- **Prompt**:
Filter the data for "hamburger" and copy matching lines.

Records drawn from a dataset

============

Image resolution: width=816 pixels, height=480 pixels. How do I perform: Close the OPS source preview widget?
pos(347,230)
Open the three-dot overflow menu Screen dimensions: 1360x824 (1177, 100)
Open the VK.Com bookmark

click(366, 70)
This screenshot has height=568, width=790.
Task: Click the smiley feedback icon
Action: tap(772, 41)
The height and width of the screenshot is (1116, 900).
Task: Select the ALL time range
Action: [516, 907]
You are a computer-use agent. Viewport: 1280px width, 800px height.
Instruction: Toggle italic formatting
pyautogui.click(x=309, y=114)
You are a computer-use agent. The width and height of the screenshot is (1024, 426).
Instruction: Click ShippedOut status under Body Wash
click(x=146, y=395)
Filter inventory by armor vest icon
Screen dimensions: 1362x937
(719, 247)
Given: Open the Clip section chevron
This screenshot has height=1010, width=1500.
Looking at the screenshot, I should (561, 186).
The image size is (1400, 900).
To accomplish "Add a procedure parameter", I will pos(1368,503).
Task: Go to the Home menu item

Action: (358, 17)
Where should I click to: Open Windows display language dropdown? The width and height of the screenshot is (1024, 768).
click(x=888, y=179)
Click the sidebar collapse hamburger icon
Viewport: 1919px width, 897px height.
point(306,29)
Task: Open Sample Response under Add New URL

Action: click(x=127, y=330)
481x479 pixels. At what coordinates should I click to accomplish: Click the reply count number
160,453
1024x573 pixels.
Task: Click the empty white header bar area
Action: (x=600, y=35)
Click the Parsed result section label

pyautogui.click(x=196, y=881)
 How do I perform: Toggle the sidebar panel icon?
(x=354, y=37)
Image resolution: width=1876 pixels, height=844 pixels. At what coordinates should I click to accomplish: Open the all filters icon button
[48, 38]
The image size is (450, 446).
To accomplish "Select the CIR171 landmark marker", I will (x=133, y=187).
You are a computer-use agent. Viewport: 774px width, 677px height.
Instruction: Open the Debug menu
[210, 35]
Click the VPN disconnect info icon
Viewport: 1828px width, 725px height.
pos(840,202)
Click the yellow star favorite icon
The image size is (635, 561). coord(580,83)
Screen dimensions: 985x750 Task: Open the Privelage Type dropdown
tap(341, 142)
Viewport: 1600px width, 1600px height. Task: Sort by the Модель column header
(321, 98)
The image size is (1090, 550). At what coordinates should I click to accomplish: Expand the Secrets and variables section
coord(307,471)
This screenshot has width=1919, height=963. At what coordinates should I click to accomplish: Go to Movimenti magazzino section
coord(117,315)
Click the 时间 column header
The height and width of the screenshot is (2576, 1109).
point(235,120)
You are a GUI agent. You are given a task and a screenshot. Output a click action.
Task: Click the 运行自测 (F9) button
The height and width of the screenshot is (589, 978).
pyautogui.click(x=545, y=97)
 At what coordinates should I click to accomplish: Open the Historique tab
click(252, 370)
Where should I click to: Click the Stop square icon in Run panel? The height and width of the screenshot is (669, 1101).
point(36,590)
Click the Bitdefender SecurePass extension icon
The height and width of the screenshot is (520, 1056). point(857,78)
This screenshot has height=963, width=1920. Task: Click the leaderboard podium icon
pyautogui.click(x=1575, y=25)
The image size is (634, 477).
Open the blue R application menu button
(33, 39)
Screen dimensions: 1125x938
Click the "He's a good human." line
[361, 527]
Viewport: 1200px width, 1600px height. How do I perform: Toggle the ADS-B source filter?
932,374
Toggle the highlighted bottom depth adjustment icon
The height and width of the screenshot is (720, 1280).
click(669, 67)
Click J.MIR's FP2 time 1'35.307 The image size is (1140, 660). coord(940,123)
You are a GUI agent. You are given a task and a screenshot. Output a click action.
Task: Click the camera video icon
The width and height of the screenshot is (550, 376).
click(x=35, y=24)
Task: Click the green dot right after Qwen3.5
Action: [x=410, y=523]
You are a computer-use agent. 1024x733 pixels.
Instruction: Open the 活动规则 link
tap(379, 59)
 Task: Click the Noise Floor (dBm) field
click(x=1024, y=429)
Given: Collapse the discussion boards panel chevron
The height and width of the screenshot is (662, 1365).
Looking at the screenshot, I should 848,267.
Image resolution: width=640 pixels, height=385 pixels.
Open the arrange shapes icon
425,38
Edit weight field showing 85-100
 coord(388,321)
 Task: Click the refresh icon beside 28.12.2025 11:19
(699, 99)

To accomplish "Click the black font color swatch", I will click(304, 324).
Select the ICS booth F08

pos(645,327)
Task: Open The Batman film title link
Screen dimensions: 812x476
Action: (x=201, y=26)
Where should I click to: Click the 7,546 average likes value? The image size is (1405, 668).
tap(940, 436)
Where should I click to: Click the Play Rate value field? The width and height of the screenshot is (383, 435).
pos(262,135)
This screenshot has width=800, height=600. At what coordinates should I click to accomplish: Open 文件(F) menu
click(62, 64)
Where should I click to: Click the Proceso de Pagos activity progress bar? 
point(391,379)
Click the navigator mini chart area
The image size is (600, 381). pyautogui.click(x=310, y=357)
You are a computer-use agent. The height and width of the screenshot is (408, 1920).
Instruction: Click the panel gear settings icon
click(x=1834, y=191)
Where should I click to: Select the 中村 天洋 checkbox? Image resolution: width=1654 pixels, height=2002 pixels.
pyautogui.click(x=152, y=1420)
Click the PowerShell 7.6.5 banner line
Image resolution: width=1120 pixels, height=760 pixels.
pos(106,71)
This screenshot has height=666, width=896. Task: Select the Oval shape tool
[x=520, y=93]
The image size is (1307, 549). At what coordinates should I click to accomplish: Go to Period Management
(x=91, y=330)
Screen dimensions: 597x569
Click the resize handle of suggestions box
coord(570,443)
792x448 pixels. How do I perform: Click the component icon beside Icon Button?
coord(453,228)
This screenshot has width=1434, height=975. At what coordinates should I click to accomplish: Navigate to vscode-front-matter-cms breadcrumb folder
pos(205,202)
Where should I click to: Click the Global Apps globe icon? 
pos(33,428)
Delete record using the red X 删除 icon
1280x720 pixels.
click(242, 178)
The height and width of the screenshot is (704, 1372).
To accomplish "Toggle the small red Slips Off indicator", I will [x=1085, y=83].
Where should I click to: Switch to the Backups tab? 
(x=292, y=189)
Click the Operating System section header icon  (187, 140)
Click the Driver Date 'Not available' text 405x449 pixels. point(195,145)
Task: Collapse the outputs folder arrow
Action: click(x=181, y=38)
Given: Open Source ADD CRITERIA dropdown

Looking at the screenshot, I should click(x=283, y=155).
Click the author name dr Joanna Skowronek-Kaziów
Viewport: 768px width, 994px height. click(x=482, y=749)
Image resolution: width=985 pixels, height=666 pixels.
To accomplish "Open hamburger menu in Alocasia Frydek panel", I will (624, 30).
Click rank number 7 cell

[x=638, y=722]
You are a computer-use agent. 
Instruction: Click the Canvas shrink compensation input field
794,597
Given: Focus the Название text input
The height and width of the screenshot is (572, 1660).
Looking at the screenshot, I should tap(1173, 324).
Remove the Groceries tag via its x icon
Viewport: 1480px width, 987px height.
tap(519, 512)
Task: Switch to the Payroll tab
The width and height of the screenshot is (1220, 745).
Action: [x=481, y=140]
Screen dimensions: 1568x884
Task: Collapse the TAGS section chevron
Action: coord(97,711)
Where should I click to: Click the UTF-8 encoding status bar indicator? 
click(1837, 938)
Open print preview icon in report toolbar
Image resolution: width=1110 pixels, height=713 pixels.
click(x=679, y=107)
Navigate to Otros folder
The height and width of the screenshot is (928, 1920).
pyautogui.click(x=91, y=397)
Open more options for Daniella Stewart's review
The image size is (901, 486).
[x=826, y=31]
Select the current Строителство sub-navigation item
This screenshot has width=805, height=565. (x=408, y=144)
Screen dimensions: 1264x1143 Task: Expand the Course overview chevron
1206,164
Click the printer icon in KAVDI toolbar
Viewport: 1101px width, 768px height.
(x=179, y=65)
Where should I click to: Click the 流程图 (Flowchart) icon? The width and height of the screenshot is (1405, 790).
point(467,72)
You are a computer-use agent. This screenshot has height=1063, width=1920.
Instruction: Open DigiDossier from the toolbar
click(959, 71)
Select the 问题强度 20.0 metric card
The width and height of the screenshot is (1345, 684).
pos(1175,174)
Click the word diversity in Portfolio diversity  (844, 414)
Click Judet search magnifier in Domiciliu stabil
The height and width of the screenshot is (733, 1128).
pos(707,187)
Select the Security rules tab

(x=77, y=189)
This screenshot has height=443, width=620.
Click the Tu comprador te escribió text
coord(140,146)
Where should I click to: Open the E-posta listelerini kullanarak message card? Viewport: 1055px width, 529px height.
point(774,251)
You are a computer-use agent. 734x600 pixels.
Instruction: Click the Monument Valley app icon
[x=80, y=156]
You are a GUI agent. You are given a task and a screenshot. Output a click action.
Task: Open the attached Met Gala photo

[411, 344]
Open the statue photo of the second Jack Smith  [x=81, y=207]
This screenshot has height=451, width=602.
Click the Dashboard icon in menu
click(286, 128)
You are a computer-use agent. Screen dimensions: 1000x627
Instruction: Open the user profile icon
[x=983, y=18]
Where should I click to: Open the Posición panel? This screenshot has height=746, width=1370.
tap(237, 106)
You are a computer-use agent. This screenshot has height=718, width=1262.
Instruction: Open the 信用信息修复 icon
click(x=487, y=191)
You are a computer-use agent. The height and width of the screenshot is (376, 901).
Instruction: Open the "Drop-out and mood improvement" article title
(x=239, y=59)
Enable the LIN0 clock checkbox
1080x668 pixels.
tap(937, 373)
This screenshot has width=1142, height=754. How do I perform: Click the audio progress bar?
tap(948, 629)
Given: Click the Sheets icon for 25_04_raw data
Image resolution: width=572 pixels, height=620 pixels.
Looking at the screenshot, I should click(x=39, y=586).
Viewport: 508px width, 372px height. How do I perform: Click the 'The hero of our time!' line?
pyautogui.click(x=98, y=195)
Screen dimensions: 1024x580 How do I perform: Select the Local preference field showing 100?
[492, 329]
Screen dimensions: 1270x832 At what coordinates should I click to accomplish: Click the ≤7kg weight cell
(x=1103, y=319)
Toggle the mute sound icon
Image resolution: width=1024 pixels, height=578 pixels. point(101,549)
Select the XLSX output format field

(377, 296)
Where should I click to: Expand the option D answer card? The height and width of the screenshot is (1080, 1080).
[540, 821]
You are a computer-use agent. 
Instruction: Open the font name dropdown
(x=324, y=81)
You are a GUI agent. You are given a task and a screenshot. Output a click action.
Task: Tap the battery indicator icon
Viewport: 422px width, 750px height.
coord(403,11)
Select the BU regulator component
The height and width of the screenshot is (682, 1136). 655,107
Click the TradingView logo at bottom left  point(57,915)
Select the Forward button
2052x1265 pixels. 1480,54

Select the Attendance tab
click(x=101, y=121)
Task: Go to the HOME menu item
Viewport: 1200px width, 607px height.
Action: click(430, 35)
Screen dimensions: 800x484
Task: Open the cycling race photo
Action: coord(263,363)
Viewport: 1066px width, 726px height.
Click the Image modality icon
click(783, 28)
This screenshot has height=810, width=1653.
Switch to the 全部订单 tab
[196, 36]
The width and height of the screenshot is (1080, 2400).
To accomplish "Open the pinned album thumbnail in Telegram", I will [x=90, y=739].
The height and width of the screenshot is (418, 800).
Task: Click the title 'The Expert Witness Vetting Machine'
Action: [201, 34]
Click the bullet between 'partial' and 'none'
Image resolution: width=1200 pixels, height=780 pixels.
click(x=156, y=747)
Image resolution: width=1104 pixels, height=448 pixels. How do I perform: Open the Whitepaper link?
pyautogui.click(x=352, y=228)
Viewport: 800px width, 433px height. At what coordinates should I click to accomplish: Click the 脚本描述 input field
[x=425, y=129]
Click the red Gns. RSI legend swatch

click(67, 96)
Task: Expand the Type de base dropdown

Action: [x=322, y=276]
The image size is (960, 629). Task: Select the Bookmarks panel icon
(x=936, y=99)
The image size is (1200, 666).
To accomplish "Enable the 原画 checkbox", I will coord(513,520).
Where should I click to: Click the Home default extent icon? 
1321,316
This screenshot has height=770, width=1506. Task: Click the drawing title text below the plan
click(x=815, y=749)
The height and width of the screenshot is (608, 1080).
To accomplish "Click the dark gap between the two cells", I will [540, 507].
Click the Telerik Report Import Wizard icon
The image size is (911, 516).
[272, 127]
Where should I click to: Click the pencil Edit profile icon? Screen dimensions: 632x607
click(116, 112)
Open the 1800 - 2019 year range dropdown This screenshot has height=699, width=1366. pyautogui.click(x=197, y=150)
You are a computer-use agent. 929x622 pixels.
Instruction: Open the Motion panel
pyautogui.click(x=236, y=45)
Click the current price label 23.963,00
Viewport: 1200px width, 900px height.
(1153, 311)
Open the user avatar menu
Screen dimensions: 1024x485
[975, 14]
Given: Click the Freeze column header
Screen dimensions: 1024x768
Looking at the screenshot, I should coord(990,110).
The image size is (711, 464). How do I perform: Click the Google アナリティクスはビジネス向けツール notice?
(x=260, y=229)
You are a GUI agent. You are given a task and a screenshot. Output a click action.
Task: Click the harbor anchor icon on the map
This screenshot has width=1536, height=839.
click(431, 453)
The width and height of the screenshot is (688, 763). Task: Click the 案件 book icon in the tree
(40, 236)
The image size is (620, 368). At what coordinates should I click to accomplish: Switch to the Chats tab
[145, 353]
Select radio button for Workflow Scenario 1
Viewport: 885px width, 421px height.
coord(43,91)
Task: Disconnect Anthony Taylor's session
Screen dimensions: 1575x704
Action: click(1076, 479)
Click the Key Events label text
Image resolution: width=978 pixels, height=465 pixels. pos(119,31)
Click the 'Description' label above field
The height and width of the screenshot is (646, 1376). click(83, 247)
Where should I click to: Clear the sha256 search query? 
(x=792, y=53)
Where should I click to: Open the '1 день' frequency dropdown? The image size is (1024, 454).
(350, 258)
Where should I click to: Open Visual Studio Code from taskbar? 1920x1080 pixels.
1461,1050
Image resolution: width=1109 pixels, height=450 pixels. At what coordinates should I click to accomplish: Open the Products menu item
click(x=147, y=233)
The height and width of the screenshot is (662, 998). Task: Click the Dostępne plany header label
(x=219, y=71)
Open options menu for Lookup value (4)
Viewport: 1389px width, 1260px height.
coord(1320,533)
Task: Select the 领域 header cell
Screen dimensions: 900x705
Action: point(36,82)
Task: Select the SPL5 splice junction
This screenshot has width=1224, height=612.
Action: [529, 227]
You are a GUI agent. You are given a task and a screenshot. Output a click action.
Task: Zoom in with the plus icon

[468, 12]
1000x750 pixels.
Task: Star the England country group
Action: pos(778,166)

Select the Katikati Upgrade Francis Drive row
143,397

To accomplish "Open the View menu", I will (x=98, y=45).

============

- **Response to the task**:
Click the sidebar collapse hamburger icon
To accomplish "Open hamburger menu in Alocasia Frydek panel", I will (624, 30).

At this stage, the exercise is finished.